Nie Schwestern allein. – Liebesgeschwätz. – Ein Schreck – und ein Ereignis.

Julia. Zu solcher Höh' wuchs meiner Liebe Schatz,
Daß ich die Hälfte nicht vermag zu zählen.
Romeo und Julie.

Eros. Ha, ein Mann in Waffen;
Ja, mit gezognem Schwert!
Die Falsche.

Die beiden Schwestern hatten die Gewohnheit, in ihrem Schlafzimmer noch zu einem Gespräch beisammen zu sitzen, das oft wohl stundenlang dauerte, ehe sie zu Bett gingen. Wirklich war dies die Zeit, wo sie sich ihre kleinen Geständnisse machten, über ihre gegenseitigen Hoffnungen, ihre Pläne für die Zukunft sich verbreiteten, wie denn diese immer den Hauptteil in den Gedanken und Unterredungen der Jugend ausmachen. Ich weiß nichts Lieblicheres in der Welt, als solche Mitteilungen zwischen zwei Wesen, die einander keine andere Heimlichkeit zu offenbaren haben, als was frisch aus der Quelle einer schuldlosen Seele entspringt – die reinen, schönen Geheimnisse einer unbefleckten Natur, die zu belauschen dem Herzen so wohl thut. Im Gefühl, wie dürr uns selbst die Welt gemacht hat, dünkt es uns dann wie ein Wunder, daß so viel vom tauigen Schimmer des Lebens in den Winkeln und Thälern zurückgeblieben ist, welche vor der Berührung der Sonne und der Menschheit sich bis jetzt noch jungfräulich bewahrt haben.

Die Schwestern waren diesen Abend noch außergewöhnlich munter. Madeline saß am kleinen helllodernden Kamin in ihrem Nachtgewand, und Ellinor, die stolzer auf die Schönheit der Schwester als auf die eigene war, knüpfte die glänzenden Haare auf, die in üppiger Fülle über Madelines Nacken und Schultern fielen.

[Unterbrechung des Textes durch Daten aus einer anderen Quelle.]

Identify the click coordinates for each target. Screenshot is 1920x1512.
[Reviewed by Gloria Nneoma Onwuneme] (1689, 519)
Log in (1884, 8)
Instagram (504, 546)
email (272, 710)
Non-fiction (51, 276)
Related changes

»Gewiß gab es nie ein so schönes Haar!« sagte Ellinor bewundernd: »und laß sehen – ja – von Donnerstag über vierzehn Tage ordne ich's dir vielleicht zum letztenmal; – he da?«

»Schmeichle dir nicht, so nahe am Ende deines beschwerlichen Amtes zu sein,« erwiderte Madeline mit ihrem lieblichen Lächeln, das in neuerer Zeit viel holder und häufiger geworden als zuvor, und Lester zu der Bemerkung veranlaßt hatte, Madeline scheine jetzt wirklich die leichtlebigere, frohere von den beiden.

»Du wirst oft zu uns kommen und wochenlang bei uns bleiben, wenigstens bis – bis du ein doppeltes Recht hast, hier die Hausfrau zu machen. O! o! mein armes Haar – reiß mich doch nicht so!«

»So sei ruhig!,« sagte Ellinor, halb lachend und ganz errötend.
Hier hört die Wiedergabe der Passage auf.